Background: Treatment response has become one of the most important prognostic factors in childhood acute lymphoblastic leukemia. We evaluated the significance of the complete clearance of peripheral leukemic blasts on survival in children with acute lymphoblastic leukemia.
Design and methods: Seven hundred and fifty-four children diagnosed with acute lymphoblastic leukemia, consecutively enrolled from 1999 to 2003 in the TCCSG L99-15 study, were eligible for analysis. Patients were stratified into three risk groups based on presenting features, such as age and the leukocyte count before starting the treatment, followed by reclassification into three categories 7 days after prednisolone monotherapy based on the peripheral blast count; 0/microL (Day8NoBlasts), 1-999/microL and >or= 1,000/microL.

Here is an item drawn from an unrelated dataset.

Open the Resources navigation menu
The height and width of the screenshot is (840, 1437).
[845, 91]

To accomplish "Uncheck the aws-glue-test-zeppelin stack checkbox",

Results: After 7 days of prednisolone monotherapy, 249 patients (33%) were classified as Day8NoBlasts, 392 patients (52%) had blast counts of 1-999/microL, and 113 patients (15%) had blast counts >or= 1,000/microL. The event-free survival for all patients was 79.6+/-1.6 (SE)% at 4 years, whereas that for patients with Day8NoBlasts was 90.4+/-2.0% (n=249) and the event-free survival for the other patients was 74.2+/-2.2% (n=504) (log rank p<0.001). The event-free survival for Day8NoBlasts patients with B-lineage acute lymphoblastic leukemia and T-cell acute lymphoblastic leukemia was 89.8+/-2.1% (n=226) and 95.7+/-4.3% (n=23), respectively. In a multivariate analysis, age at diagnosis, the initial white blood cell count, immunophenotype, and gender did not remain as independent risk factors for treatment failure, whereas Day8NoBlasts and marked hyperdiploidy (more than 50 chromosomes) became statistically significant.
Conclusions: Children with Day8NoBlasts constituted one third of all the cases with childhood acute lymphoblastic leukemia with an excellent outcome, and should be candidates for curative management with less intensive treatment.